The weather chased us. It snowed non-stop for another 48 hours. The aluminium pole supporting the kitchen tent snapped in two under the weight of piled-up snow. Using ice axe for splint, we fixed the problem only to find, upon inventory check, that fuel was dangerously low.

Changing landscape, rules

Everybody loves the rich plains. You can party and swear undying loyalty to friends; splurge your fortune, show off, and impress all with your house of comforts. The human heart is measured by the money in the pocket.

Move to wilderness and the rules change, starting with your immediate resources as all the wealth you have to show off. The instinct for survival takes over. It puts your person in focus; then proceeds to sieve friends, seeking to know who means what they say. Make the setting bleaker — add high altitude on the mountains and the situation gets worse. Mountaineering expeditions bogged down by bad weather begin to worry as food and fuel dwindle and living conditions get stretched. In tents pitched close by, yet separate worlds unto themselves, people yearn for the small gestures of social life. But the habit of sharing progressively fades; every morsel of food matters.

Where the border between people had been seamless, a stamp of owned space and property takes over. The human being withdraws into selfishness. It is primary rule in wilderness that the best way to take care of all is to take care of oneself. So, when things go wrong, you remember the one who, nevertheless, shared his tea and food. Unlike in the plains, you know that options are few, likely none. Empty words don’t count.

All about crisis management

Mountaineers remind themselves periodically of where they are.

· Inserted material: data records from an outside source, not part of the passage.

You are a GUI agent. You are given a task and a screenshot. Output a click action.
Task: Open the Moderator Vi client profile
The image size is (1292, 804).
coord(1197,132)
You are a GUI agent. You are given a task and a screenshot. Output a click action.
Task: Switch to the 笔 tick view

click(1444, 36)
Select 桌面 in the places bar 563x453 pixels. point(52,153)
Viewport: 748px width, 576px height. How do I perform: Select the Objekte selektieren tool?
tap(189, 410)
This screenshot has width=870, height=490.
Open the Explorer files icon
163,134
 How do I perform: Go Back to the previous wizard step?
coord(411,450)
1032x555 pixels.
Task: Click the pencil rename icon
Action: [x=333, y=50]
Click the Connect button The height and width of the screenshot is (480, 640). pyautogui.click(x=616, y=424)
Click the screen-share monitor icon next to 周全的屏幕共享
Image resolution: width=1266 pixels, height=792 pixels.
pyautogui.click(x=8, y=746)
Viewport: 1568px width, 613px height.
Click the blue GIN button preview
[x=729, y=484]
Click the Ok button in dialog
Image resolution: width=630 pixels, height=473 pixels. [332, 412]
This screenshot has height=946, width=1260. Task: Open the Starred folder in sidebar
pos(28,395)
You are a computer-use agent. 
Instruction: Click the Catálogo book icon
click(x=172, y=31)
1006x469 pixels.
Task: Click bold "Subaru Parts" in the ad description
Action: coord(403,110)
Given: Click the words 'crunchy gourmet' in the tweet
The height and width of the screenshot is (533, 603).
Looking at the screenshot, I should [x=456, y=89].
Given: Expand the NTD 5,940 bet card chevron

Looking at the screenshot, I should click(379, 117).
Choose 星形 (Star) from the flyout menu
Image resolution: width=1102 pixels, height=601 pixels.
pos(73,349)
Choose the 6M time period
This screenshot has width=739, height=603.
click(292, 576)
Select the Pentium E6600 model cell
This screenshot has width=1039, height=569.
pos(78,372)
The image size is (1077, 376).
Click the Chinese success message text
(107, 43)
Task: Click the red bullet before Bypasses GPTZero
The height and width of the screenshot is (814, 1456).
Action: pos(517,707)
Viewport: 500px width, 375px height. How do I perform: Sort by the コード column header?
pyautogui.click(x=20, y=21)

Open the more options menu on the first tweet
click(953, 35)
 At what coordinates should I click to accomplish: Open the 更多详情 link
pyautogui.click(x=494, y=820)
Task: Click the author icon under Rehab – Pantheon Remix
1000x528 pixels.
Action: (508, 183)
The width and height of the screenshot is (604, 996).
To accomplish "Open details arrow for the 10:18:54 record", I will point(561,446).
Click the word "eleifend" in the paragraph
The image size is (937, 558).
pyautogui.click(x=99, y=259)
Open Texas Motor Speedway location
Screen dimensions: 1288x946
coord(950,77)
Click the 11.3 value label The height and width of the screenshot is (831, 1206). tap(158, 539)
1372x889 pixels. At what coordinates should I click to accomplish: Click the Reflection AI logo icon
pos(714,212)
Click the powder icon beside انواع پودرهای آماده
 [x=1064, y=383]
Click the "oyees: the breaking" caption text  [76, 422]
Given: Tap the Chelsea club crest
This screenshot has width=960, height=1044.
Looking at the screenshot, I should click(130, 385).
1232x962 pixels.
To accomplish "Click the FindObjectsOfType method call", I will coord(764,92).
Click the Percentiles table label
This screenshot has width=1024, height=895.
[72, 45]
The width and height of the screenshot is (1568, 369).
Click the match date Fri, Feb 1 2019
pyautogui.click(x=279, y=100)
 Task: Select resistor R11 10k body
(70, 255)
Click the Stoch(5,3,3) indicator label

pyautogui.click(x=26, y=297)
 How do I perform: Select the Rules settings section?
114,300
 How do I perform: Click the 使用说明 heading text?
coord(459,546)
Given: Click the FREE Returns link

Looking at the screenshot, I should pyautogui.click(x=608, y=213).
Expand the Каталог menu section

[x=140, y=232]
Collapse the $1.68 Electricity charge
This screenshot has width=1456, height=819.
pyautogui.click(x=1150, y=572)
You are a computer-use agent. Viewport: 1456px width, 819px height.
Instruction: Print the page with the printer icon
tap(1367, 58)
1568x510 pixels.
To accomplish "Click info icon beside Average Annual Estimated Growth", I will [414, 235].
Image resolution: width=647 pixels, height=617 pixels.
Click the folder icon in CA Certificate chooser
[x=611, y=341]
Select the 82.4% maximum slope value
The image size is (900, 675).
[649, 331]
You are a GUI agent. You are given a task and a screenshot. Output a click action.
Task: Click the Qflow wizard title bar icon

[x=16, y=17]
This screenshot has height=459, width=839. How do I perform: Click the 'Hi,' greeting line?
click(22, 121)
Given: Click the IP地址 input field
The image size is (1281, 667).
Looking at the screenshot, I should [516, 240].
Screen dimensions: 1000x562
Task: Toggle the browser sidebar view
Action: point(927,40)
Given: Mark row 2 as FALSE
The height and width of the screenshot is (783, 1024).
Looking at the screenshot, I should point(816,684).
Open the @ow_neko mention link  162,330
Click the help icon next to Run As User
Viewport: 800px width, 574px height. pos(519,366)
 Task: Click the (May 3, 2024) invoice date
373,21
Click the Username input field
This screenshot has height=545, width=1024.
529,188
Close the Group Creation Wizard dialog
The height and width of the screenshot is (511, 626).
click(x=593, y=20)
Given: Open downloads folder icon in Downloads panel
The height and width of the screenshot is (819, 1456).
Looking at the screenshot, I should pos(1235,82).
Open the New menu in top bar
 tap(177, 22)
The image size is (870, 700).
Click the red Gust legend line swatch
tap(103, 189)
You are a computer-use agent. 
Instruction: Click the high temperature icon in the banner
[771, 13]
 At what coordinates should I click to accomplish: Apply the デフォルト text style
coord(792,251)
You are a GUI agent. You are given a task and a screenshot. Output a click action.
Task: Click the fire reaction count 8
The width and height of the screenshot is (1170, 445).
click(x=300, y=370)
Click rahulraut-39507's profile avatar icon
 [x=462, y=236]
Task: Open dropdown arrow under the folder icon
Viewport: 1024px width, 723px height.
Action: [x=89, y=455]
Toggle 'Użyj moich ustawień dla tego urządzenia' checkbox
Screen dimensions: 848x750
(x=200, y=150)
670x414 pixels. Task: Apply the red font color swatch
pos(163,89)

Awareness of altitude and the high mountains is the best way to keep one’s behaviour in line with the warmth human beings expect. Bad weather puts you in physical discomfort. Mixed with insufficient oxygen, it can slide all the way down to ugliness unless the mind stays aware of the situation.

Tackling recession is a lot like this. It starts with tapering opportunity and grows into a race for survival. Life sheds happiness when income — that oxygen of the plains — reduces. We expect the Gods and government to help. We also shrink our world to the immediately relevant. However, panic need set in and human warmth need dry up only if we remain unaware of what is happening to us. Mountaineering is not suffering. Bad weather comes and goes; people survive and supplies get replenished. Lifelong friends emerge. There are few things as beautiful as the day after a crisis faced. It’s the same in a recession.

Amidst bad weather, our expedition leader braved it down the mountain to get help for Purple Foot. Two days later, with snow still falling and hardly two litres of kerosene left, the rest of us wound up Base Camp and started trekking back. There was no other alternative. Purple Foot walked like everybody else, swollen leg crammed into plastic mountaineering boot. Next morning, horses emerged in the distance like dots in the snow. Fifteen days after a rock bridging a crevasse gave away, pinning the foot under it, X-rays showed the dislocation.

We returned to Zanskar in 2004 and climbed the peak.